3. Cardiovascular system. A careful review of cardiac symptoms and exercise tolerance is warranted to determine if invasive and/or noninvasive cardiac testing is needed.
a. Bilateral carotid artery disease significantly increases the perioperative risk of adverse outcomes such that a combined CEA is contraindicated and most surgeons will stage the procedure with a delay of at least 2 weeks in between procedures. The unique dilemma of concomitant significant coronary artery disease (CAD) and carotid stenosis is discussed later in this chapter.
b. The incidence of perioperative MI is reportedly 0% to 4% during a CEA and therefore a high degree of vigilance of its occurrence is adopted. Baseline and serial electrocardiograms along with troponins may be drawn perioperatively at specific times based on institution protocols [14].
c. Establish the blood pressure range for a given patient during the preoperative evaluation and if possible review their medical records and previous hospital visits to determine this value to help guide blood pressure control perioperatively.
d. One should also assess the patient’s need for appropriate antianxiety management on the day of surgery. A thorough bedside preoperative evaluation should complement any pharmacologic agent for anxiety, which should be used judiciously.
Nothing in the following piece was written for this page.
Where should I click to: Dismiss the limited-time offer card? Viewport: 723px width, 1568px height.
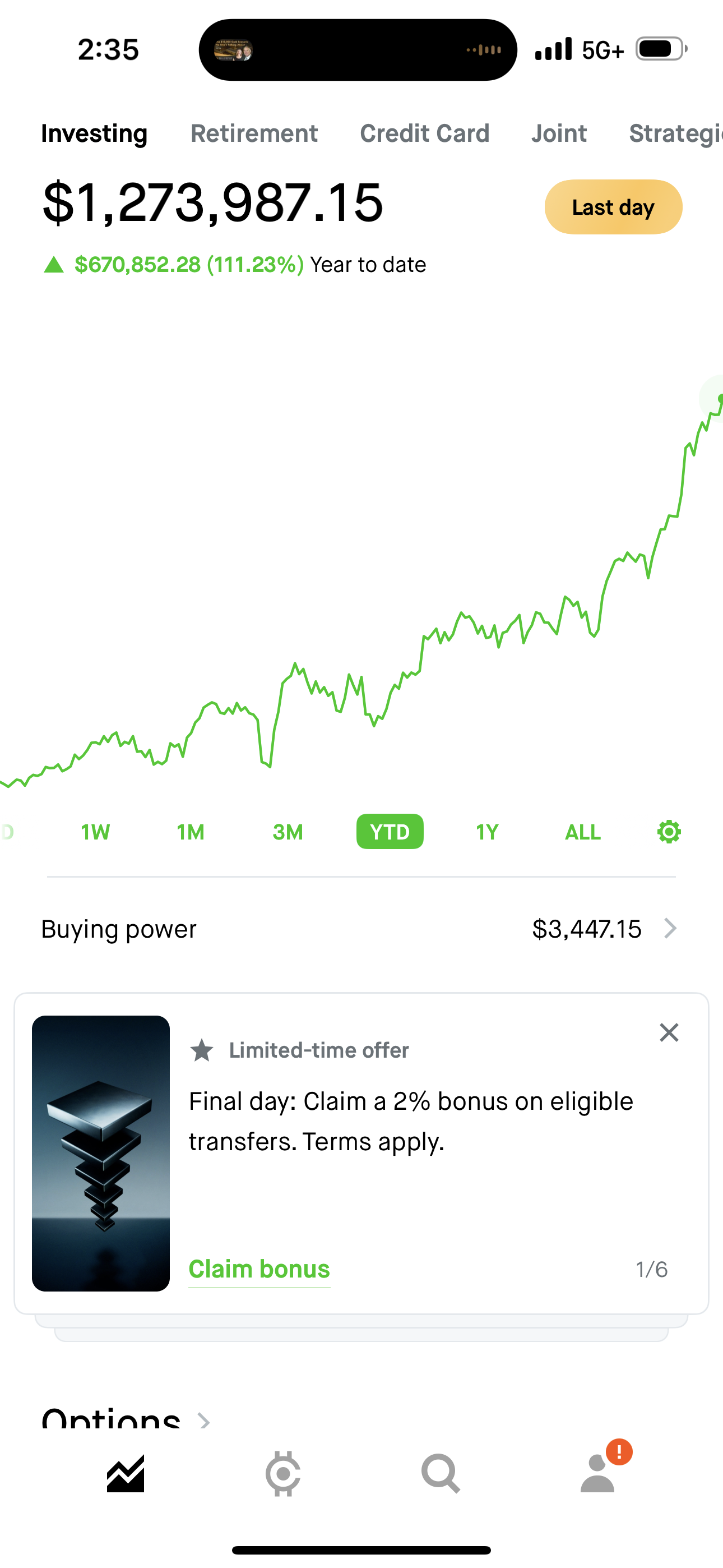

C. Perioperative antiplatelet therapy. The risk of developing a TIA in an asymptomatic carotid artery stenosis patient is approximately 1% to 2% per year for the first few years. A European clinical study demonstrated that a reduction in the incidence of TIA can be achieved with the combined administration of aspirin (ASA) and dipyridamole more so than giving either drug alone [15]. Therefore it has become imperative that during the perioperative period, all patients presenting for CEA be maintained on a regimen of ASA and/or clopidogrel.
CLINICAL PEARL
All patients presenting for CEA should be maintained on a regimen of ASA and/or clopidogrel in order to decrease the risk of TIA and stroke.
V. Intraoperative management
A. CEA intraoperative management. As emphasized throughout this chapter, the main goal of intraoperative management involves employing strategies that protect both the brain and the heart and utilizes techniques that lead to a smooth and expedited awakening of the patient for neurologic examination at the end of the procedure.
CLINICAL PEARL
The key to successful management of a CEA is by protecting the heart and brain by preventing ischemic events. This involves maintaining hemodynamic stability with the aid of short-acting vasoactive drugs.